• _What to work on_
The response must consist of the lines below from the one with "Task: Show notifications via the bell icon" through the one with "Given: Open the Features menu item", exactly as they appear and with both ends kept.

• _Data for processing_
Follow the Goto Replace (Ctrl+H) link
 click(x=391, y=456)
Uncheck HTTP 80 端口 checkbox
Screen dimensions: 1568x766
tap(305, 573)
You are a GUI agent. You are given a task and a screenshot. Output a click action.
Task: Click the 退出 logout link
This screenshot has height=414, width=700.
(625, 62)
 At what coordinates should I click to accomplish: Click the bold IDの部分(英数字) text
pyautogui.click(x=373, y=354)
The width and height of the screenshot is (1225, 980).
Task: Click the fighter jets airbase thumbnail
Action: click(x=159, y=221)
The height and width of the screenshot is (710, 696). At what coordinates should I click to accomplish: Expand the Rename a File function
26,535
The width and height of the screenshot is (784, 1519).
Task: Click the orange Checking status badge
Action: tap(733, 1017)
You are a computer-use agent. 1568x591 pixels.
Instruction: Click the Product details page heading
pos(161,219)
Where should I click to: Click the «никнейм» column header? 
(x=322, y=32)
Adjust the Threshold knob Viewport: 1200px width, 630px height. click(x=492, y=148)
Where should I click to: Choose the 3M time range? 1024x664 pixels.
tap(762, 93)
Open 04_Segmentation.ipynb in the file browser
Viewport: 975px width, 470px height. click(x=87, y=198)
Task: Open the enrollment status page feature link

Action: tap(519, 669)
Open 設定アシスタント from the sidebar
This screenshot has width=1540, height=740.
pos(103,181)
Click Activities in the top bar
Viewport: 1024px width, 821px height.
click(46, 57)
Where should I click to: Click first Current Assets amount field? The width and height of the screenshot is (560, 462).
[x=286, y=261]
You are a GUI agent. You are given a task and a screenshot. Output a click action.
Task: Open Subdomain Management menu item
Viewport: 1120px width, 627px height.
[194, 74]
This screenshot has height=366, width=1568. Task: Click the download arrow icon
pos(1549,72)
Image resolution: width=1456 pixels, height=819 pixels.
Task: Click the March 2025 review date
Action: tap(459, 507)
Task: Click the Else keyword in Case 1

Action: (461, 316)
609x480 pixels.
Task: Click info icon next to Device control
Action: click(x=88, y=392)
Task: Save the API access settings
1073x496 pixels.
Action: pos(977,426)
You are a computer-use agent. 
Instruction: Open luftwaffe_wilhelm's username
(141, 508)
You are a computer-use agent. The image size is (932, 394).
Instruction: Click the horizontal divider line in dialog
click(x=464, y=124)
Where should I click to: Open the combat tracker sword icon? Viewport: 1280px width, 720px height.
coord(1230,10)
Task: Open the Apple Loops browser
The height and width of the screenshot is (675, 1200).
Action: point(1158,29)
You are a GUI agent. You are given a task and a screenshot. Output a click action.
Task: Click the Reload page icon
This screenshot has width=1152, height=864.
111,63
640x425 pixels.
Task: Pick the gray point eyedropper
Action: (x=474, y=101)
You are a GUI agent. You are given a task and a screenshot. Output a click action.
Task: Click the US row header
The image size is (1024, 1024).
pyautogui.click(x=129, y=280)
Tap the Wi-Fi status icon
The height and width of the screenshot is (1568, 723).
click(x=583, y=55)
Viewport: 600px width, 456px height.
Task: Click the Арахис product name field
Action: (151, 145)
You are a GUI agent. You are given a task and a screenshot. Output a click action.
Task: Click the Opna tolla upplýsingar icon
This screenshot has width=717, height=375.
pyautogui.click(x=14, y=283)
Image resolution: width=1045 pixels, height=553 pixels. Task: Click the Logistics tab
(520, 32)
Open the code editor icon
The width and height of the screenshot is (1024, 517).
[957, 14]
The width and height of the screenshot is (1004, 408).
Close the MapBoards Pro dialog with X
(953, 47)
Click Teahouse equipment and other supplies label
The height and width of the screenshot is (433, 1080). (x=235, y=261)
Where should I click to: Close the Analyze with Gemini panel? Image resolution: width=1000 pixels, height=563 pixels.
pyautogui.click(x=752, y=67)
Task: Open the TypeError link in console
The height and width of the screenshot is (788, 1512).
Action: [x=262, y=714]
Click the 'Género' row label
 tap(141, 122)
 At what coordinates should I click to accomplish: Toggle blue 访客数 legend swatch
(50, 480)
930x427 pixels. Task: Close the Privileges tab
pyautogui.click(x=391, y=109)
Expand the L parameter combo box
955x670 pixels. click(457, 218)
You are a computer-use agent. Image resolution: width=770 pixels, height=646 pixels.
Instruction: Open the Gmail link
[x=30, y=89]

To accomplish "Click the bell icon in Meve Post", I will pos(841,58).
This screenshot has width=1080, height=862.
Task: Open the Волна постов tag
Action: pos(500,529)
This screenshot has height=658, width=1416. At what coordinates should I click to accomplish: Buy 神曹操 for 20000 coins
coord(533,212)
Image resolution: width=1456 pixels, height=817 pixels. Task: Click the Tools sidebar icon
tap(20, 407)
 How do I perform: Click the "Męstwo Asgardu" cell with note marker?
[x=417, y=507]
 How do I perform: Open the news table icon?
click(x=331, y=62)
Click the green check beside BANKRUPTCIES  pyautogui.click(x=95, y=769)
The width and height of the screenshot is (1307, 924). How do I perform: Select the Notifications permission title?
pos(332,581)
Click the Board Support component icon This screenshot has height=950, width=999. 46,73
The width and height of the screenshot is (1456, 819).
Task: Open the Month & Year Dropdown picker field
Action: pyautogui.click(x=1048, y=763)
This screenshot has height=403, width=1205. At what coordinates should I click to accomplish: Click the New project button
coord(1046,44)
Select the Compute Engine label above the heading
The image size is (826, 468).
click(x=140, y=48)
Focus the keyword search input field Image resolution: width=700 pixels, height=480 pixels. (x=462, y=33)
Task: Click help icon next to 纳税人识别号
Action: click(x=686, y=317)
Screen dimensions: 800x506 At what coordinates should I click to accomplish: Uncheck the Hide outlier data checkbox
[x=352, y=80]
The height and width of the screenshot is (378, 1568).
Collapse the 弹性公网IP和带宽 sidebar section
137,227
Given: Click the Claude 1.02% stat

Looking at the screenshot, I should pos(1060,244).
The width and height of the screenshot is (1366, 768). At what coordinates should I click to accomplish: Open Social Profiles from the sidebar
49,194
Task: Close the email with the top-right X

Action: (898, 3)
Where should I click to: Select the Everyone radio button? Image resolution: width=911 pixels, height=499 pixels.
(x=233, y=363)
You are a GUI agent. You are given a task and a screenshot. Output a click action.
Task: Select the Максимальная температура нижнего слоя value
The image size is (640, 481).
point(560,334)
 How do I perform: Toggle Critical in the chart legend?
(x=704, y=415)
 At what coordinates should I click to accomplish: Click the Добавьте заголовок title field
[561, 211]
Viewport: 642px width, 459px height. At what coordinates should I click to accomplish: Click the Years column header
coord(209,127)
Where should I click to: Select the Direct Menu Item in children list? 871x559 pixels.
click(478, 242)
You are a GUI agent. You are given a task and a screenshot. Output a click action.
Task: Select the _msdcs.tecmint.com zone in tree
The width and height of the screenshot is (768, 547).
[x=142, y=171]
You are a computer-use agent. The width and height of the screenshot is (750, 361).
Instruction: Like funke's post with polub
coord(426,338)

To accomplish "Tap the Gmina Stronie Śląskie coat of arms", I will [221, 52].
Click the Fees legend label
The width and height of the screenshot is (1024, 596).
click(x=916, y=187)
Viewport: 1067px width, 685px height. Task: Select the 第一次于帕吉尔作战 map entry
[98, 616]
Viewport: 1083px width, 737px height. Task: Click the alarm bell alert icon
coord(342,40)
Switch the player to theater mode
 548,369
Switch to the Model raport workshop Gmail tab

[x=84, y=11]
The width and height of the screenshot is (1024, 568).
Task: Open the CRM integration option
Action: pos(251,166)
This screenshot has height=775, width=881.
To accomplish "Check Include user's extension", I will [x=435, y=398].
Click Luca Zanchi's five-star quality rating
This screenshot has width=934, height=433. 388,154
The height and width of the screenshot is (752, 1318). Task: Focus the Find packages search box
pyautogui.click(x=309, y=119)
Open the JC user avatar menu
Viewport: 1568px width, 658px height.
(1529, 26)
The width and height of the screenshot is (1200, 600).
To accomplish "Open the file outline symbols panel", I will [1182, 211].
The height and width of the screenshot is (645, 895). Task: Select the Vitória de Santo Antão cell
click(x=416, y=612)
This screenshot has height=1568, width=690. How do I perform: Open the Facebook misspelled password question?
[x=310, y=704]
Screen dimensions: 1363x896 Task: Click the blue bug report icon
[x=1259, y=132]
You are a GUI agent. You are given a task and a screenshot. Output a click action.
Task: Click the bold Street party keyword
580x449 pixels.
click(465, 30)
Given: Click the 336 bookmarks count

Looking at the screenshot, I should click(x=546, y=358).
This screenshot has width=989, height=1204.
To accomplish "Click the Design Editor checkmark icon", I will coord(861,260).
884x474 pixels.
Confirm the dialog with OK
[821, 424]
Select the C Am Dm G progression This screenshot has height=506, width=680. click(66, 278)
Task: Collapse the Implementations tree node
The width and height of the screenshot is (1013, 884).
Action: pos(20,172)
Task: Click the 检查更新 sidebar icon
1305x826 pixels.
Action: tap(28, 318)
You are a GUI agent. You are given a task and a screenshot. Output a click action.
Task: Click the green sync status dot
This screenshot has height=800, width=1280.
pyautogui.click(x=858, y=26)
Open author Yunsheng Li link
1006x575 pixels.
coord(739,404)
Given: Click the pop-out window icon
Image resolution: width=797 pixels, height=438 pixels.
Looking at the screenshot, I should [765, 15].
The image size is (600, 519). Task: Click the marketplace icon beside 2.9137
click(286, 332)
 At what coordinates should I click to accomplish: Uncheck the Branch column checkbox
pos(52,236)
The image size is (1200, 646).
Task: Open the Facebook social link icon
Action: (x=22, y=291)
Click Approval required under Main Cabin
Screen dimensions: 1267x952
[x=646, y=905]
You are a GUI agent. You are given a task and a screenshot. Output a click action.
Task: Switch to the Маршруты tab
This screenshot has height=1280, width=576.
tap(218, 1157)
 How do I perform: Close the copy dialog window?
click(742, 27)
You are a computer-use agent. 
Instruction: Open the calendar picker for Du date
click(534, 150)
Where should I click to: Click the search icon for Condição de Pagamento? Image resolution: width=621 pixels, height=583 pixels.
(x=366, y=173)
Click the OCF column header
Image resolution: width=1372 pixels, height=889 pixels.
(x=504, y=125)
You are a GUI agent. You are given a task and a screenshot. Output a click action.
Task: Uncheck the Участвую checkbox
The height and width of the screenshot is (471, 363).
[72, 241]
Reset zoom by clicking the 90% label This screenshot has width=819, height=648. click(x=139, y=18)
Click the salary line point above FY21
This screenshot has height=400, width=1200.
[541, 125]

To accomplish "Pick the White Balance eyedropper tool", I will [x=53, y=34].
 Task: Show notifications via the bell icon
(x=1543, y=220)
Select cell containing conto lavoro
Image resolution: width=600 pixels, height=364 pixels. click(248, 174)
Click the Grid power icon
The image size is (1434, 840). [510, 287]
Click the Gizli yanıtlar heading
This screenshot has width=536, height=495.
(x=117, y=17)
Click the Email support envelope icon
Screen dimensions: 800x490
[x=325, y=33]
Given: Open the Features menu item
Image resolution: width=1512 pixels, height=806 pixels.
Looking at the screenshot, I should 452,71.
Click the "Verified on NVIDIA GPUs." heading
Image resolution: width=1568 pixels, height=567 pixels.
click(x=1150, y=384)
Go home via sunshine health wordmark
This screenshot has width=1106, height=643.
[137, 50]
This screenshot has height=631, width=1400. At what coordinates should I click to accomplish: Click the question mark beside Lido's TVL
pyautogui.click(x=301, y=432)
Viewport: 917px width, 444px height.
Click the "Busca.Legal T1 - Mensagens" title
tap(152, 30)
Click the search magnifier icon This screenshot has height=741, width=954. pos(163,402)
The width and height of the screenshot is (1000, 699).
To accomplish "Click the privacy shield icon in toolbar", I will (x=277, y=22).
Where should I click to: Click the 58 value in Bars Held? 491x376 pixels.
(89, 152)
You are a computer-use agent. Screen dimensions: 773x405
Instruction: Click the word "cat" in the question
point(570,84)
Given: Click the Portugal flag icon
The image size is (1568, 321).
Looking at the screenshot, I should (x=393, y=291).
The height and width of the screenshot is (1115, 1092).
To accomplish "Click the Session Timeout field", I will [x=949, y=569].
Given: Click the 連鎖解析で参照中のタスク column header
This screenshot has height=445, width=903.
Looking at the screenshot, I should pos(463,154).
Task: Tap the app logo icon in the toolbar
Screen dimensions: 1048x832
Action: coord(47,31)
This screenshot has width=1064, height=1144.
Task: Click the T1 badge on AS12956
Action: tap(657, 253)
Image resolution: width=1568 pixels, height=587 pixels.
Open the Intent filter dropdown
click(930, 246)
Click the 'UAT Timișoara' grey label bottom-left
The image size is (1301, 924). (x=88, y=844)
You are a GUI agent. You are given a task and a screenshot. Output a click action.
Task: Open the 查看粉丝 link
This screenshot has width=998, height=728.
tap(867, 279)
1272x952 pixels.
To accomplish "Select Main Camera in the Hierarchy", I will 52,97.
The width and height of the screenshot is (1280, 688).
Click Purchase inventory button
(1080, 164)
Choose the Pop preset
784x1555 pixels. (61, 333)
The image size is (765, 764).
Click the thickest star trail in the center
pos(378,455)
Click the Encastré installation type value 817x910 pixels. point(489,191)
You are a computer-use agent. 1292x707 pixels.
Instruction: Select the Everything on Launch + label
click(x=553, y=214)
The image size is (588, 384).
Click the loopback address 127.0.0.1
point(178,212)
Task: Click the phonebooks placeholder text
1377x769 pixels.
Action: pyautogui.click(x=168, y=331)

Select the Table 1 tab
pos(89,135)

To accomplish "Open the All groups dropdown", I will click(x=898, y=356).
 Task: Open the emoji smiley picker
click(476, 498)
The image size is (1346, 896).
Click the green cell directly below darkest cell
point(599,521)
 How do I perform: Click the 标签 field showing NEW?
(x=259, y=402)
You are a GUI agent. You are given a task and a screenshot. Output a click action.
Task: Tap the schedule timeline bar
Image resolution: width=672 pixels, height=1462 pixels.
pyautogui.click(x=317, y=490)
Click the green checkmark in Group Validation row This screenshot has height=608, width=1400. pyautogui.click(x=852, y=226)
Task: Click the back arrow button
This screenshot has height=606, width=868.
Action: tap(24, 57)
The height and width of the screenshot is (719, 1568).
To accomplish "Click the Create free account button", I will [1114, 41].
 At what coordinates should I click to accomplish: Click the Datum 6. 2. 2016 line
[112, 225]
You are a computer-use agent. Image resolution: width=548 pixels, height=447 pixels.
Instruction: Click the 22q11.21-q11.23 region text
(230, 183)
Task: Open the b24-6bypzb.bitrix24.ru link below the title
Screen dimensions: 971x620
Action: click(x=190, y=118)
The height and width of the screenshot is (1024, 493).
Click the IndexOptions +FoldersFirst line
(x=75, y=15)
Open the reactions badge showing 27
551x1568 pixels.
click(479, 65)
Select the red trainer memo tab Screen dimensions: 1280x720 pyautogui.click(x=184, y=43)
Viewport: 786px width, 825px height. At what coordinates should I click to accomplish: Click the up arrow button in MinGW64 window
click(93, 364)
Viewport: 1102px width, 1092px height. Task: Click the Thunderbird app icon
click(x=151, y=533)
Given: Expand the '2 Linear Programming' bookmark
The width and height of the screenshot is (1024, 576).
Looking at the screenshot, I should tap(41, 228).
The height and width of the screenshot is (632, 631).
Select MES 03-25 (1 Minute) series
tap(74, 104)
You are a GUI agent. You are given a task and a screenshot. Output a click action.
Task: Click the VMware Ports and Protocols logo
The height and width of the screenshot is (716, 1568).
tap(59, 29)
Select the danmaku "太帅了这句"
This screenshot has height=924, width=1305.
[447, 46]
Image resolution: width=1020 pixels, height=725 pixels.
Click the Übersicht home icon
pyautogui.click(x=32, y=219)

• _Task answer_
 Task: Show notifications via the bell icon
(x=1543, y=220)
Select cell containing conto lavoro
Image resolution: width=600 pixels, height=364 pixels. click(248, 174)
Click the Grid power icon
The image size is (1434, 840). [510, 287]
Click the Gizli yanıtlar heading
This screenshot has width=536, height=495.
(x=117, y=17)
Click the Email support envelope icon
Screen dimensions: 800x490
[x=325, y=33]
Given: Open the Features menu item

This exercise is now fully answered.